JAKARTA, iNewsJayapura.id - Kekerasan seksual menjadi hal menakutkan terutama bagi para wanita. Penanganan kasus kekerasan seksual pun harus dilakukan sesuai dengan ketentuan hukum yang berlaku.
Dalam konteks itulah Pemerintah Indonesia menunjukkan tekadnya untuk menghilangkan kekerasan seksual dalam negeri. Seiring dengan pengesahan Undang-Undang Nomor 12 Tahun 2022 mengenai Tindak Pidana Kekerasan Seksual (TPKS).
Pengesahan Undang-Undang TPKS pada 9 Mei 2022 juga mencerminkan upaya konkret pemerintah Indonesia dalam menghapus segala bentuk diskriminasi terhadap perempuan.
Langkah ini merupakan kelanjutan dari keterlibatan Indonesia dalam konvensi mengenai "Penghapusan Segala Bentuk Diskriminasi Terhadap Perempuan atau Convention on the Elimination of All Forms of Discrimination against Women (CEDAW)". Pada tahun 2023, sudah 39 tahun sejak Indonesia meratifikasi konvensi tersebut.
Namun, perkembangan dalam bidang hukum untuk menghilangkan diskriminasi terhadap perempuan belum selaras dengan kenyataan di kehidupan sehari-hari. Diskriminasi masih menghantui perempuan Indonesia di berbagai aspek, dan kekerasan terhadap perempuan terus berlanjut.
Kekerasan seksual bahkan terjadi tanpa memandang lokasi atau waktu. Fenomena yang mengkhawatirkan adalah meningkatnya kekerasan dalam rumah tangga atau KDRT, yang sebelumnya kurang terungkap, kini terjadi secara terang-terangan dan diketahui oleh tetangga.
Perempuan yang mengalami kesulitan saat berusaha mencari keadilan atas kejahatan yang menimpa mereka. Sebagian penegak hukum masih menunjukkan sikap diskriminatif terhadap perempuan yang berhadapan dengan hukum. Diskriminasi terhadap perempuan sebagai korban kekerasan seksual harus dihentikan dengan segera.
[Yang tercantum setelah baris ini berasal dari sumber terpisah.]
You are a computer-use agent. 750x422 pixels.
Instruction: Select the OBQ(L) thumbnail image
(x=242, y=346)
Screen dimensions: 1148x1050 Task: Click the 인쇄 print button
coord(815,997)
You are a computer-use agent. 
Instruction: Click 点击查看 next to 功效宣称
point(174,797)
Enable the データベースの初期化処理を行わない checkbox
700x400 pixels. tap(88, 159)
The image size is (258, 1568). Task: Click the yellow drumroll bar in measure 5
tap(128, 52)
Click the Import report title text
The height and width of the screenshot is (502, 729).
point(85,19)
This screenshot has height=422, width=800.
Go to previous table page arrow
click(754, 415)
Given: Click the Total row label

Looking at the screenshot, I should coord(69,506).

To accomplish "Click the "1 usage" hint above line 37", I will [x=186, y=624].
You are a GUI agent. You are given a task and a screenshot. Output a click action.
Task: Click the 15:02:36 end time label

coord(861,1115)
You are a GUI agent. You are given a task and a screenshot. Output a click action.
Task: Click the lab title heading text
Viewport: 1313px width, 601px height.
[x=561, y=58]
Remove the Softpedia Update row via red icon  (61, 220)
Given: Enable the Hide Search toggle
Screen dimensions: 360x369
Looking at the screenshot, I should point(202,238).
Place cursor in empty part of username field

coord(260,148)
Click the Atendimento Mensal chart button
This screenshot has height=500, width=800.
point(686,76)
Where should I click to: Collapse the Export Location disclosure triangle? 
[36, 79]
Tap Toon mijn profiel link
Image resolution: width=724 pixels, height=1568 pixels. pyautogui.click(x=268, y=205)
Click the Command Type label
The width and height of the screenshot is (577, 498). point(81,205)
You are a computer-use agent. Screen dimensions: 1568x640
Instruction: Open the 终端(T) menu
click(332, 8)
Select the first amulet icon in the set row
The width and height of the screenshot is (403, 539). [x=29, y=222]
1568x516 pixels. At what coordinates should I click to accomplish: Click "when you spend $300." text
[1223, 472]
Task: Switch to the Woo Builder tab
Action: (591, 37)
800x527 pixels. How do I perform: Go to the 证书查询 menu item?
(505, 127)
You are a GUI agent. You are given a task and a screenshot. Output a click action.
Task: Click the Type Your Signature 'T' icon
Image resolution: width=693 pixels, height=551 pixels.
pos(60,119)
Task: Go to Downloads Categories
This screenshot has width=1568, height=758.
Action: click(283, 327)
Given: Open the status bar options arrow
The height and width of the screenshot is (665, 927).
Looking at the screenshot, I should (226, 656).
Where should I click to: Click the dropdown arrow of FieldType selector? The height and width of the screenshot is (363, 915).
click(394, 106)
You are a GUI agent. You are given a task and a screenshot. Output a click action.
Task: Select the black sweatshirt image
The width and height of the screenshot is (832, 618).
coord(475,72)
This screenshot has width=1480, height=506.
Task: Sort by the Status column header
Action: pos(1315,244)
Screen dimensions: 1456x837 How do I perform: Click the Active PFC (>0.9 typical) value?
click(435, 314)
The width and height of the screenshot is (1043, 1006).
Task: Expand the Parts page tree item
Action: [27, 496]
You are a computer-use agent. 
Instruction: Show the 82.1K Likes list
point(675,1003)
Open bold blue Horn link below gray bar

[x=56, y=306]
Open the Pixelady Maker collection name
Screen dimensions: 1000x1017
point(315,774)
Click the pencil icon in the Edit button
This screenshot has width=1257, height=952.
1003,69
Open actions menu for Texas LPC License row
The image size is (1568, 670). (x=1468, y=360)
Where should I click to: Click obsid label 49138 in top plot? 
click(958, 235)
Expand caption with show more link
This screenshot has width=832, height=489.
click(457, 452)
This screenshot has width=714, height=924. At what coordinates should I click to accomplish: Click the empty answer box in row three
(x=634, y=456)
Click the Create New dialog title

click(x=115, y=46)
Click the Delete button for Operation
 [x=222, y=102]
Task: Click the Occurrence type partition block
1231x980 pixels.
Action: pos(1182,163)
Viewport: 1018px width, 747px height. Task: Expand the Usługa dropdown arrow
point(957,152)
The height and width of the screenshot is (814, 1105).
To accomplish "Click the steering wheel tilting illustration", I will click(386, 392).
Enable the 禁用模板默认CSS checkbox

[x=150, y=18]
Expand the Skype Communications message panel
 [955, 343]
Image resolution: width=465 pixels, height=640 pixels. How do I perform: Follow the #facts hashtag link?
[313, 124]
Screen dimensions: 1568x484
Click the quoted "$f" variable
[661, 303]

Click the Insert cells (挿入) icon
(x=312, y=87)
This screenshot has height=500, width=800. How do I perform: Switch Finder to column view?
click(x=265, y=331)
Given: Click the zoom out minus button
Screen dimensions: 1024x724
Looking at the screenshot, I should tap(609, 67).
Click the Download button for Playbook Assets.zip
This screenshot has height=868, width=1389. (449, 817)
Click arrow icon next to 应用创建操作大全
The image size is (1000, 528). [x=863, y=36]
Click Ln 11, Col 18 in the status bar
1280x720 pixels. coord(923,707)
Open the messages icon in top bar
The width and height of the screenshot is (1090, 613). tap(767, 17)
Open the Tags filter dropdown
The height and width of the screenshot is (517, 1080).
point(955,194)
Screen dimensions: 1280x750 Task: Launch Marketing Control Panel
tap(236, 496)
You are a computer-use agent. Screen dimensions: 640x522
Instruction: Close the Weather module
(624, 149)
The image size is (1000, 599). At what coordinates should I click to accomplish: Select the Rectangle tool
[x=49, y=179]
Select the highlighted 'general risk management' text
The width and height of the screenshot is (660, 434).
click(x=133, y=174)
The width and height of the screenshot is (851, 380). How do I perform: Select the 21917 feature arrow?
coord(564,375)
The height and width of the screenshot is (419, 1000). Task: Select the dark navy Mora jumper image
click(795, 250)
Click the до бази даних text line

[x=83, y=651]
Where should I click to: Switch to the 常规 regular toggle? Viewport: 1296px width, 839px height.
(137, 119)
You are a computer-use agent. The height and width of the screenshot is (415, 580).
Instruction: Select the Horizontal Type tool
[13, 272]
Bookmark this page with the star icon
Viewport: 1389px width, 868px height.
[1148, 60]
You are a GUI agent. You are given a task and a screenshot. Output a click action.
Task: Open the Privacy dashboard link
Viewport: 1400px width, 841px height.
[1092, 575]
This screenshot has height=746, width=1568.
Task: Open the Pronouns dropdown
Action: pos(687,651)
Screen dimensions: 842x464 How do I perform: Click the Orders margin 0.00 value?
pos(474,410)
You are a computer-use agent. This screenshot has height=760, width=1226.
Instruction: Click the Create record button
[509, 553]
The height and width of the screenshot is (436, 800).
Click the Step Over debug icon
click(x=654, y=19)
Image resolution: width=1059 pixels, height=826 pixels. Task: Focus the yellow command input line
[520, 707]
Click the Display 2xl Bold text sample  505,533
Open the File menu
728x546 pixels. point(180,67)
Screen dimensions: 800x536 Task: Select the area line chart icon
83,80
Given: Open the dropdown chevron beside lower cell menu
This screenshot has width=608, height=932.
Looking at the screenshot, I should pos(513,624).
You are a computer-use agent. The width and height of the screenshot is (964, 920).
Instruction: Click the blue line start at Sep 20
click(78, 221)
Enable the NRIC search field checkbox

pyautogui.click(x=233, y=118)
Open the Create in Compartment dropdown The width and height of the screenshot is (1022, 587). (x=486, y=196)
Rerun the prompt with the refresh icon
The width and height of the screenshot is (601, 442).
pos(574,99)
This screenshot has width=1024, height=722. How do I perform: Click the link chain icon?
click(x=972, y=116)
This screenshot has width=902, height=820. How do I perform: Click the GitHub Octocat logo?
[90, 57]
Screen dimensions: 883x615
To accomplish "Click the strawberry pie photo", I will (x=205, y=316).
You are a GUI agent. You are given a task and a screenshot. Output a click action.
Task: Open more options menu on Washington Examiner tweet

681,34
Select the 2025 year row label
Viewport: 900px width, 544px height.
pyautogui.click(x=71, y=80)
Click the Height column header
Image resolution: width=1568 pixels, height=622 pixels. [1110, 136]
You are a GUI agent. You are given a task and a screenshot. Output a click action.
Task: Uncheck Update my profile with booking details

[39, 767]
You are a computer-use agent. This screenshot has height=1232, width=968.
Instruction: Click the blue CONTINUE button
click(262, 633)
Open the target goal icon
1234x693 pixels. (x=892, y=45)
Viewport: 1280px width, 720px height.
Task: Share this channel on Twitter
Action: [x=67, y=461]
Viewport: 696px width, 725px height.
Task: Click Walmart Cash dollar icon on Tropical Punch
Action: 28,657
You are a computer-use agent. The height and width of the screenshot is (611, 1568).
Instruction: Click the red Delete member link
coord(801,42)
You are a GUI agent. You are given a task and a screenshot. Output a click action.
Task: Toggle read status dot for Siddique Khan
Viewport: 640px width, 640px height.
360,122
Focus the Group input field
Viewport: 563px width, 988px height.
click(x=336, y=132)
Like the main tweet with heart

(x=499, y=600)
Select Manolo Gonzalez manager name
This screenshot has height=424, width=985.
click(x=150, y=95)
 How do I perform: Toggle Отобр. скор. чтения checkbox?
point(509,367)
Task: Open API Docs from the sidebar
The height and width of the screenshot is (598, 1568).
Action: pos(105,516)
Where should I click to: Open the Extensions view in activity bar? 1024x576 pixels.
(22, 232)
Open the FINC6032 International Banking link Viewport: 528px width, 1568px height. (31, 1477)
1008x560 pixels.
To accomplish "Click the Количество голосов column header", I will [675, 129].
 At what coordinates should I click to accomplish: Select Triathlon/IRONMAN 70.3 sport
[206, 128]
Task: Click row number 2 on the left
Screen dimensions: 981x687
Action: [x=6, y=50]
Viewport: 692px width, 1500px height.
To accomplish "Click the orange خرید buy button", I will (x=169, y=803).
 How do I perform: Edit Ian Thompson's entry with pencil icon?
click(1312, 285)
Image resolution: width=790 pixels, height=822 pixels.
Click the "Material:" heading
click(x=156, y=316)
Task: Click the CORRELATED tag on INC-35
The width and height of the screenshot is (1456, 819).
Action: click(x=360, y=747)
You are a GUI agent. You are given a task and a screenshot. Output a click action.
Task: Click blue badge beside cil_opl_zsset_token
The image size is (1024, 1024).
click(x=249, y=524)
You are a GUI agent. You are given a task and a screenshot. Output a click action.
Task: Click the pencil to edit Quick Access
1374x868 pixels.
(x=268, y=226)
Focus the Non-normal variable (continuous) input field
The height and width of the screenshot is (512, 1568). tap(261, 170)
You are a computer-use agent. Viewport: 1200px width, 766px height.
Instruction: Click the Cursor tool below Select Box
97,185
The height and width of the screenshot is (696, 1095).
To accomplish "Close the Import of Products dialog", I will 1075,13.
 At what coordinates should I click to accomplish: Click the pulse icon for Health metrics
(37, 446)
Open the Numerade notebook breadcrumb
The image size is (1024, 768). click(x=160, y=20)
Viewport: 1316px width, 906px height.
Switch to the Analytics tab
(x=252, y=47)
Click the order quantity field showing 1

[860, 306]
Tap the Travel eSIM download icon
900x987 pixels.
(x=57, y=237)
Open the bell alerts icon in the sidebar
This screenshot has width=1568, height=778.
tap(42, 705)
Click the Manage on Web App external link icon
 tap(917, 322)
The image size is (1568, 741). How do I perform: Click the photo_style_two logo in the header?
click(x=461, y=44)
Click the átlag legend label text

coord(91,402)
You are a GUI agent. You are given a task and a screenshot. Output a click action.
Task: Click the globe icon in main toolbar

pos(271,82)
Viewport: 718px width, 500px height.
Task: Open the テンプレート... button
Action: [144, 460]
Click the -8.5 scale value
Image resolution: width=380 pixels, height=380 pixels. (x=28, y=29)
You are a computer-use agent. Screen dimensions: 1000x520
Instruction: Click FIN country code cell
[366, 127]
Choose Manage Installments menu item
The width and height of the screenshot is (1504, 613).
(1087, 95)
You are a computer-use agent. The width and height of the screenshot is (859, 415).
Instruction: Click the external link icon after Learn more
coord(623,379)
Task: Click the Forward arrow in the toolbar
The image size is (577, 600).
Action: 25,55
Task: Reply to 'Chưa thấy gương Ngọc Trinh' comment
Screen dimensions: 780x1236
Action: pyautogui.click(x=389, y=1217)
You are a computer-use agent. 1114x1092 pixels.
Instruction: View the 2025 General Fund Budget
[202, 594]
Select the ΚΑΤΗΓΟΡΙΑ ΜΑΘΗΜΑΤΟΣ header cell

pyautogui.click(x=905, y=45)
Menurut Direktur Jenderal Informasi dan Komunikasi Publik, Usman Kansong, tak ada yang menginginkan adanya kekerasan seksual terhadap perempuan. Namun, jika hal tersebut terjadi, pemerintah berkomitmen untuk melindungi korban dan memberikan keadilan. Sejak pengesahan Undang-Undang TPKS, keadilan dan perlindungan bagi korban menjadi lebih terjamin.
"Undang-Undang Tindak Pidana Kekerasan Seksual memungkinkan pelaku kekerasan seksual untuk tidak hanya dihukum penjara dan denda, tetapi juga untuk membayar restitusi atau ganti rugi kepada korban," ungkap Usman Kansong.